Accordingly programmers try, as much as possible, to solve problems in a general way and to implement that general solution in one place in their program. Then they call upon that solution in the many different locations where the solution might be required.

Functions are one way in which programmers accomplish this. The following is a function that will print any given word four times, once on each line:

catFourTimes <- function(word) {
  wordWithNewline <- paste(word, "\n", sep = "")
  cat(rep(wordWithNewline, 4), sep = "")
}

Let’s see the function in use:

catFourTimes("Kansas")

## Kansas
## Kansas
## Kansas
## Kansas

It works like a charm! What’s more, once we get to thinking in terms of general solutions, we realize that we might just as well have our function print not only any given word, but print it any given number of times. So instead of catFourTimes() we might actually use the following:

manyCat <- function(word, n) {
  wordWithNewline <- paste(word, "\n", sep = "")
  lines <- rep(wordWithNewline, times = n)
  cat(lines, sep = "")
}

Does it work? Let’s see:

manyCat("Kansas", 5)

## Kansas
## Kansas
## Kansas
## Kansas
## Kansas

Yes indeed!

Let’s consider the advantages of writing functions:

Functions allow us to re-use code, rather than repeating the code throughout our program.
The more generally the functions solves the problem, the varied are the situations in which the function may be re-used.
If we have to change our our approach to the problem—because our original solution was flawed or if there is a need to add new features to our solution, or for any other reason—then we only have to implement the necessary change in the definition of our function, rather than in the many places in the program where the function is actually used.

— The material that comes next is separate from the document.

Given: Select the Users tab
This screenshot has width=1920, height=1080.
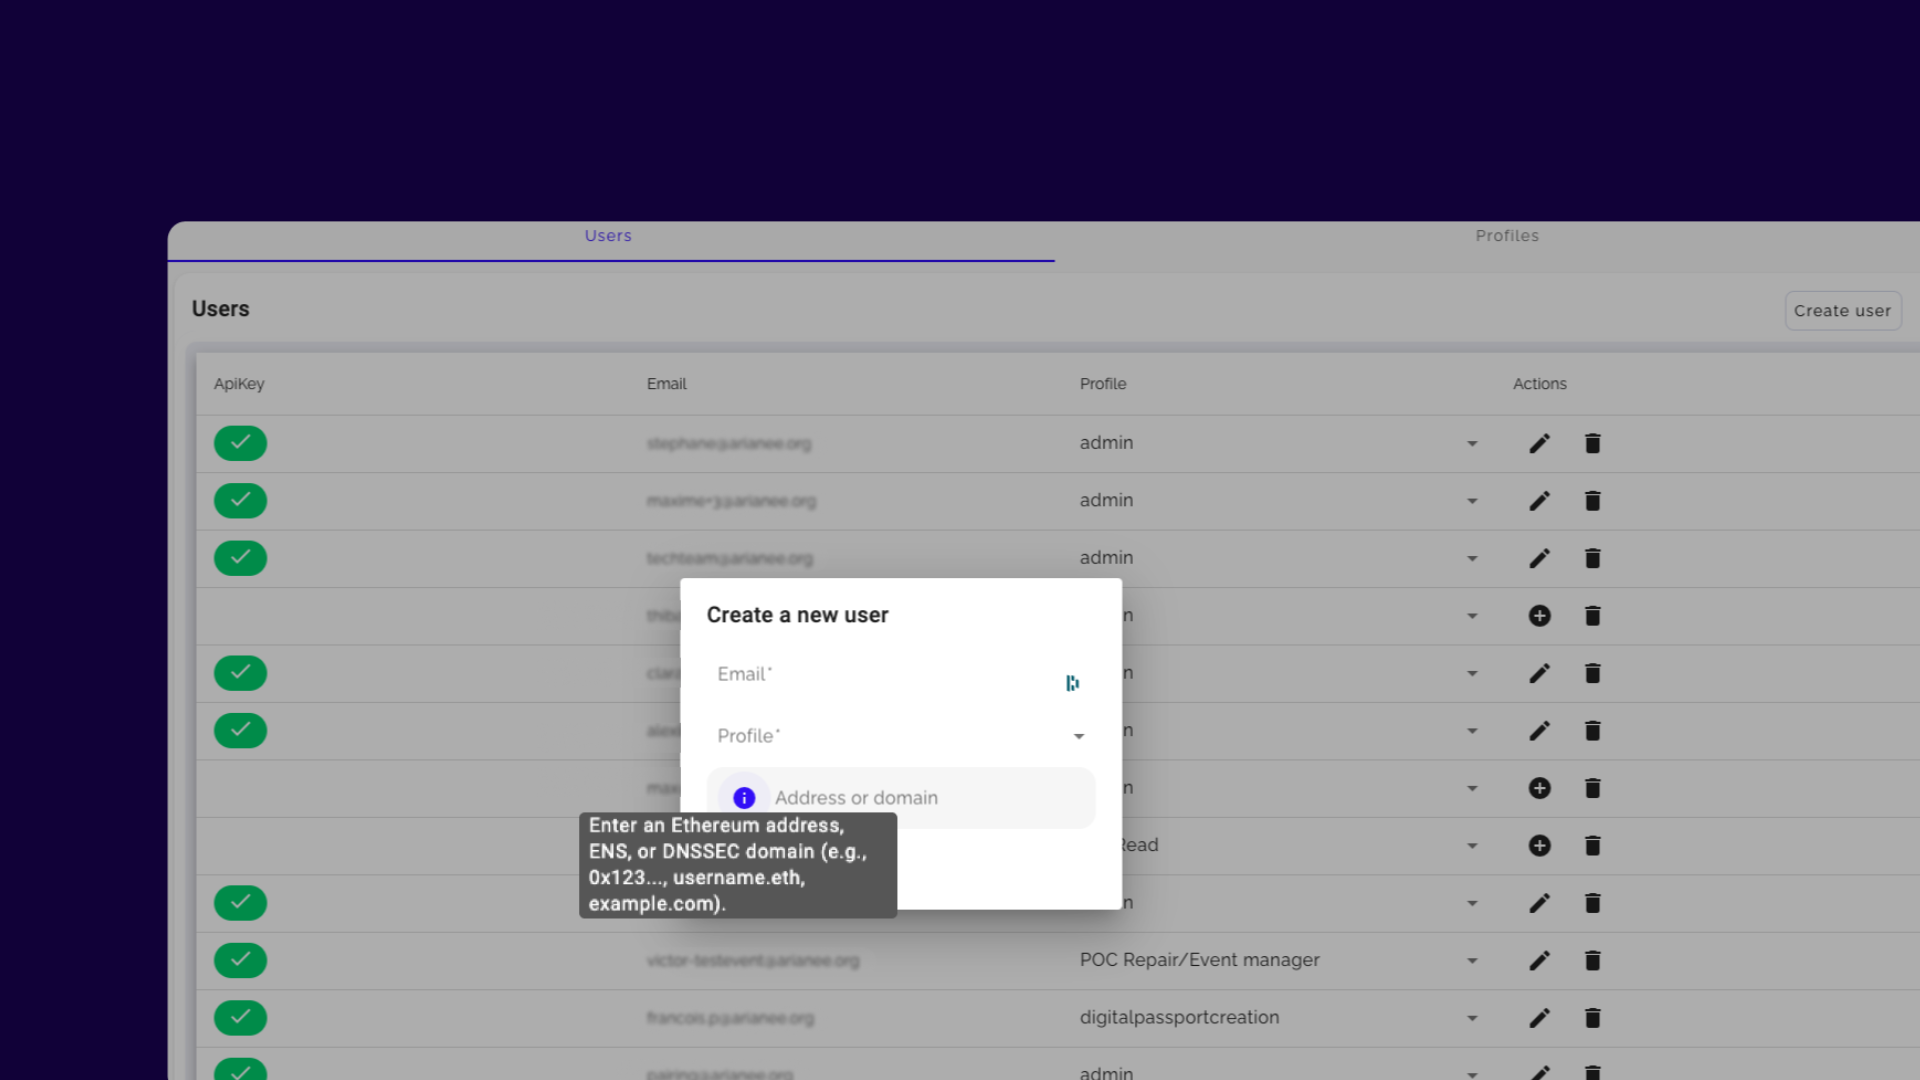Looking at the screenshot, I should point(608,236).
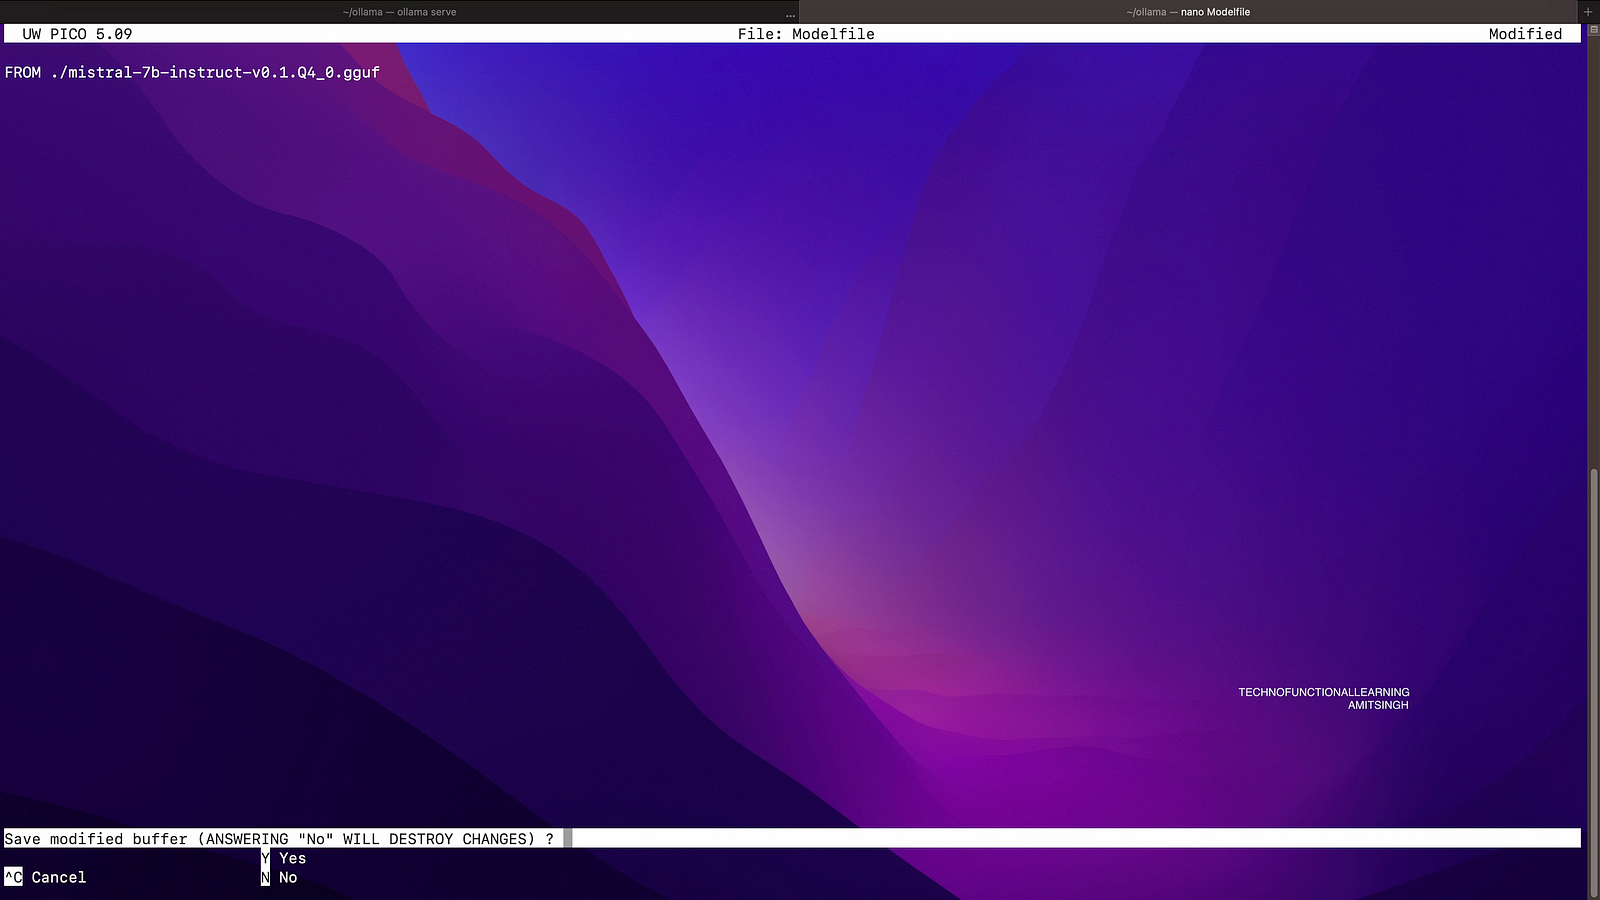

There is a well-known principle in computer programming called DRY, which is an acronym for “Don’t Repeat Yourself.” Computer code is said to be DRY when general solutions are defined in one place but are usable in many places, and when information needed in many places is defined authoritatively in one place. As a rule, DRY code is easy to develop, debug, read and maintain. The more you get into the habit of expressing solutions to problems in terms of functions, the “drier” your code will be.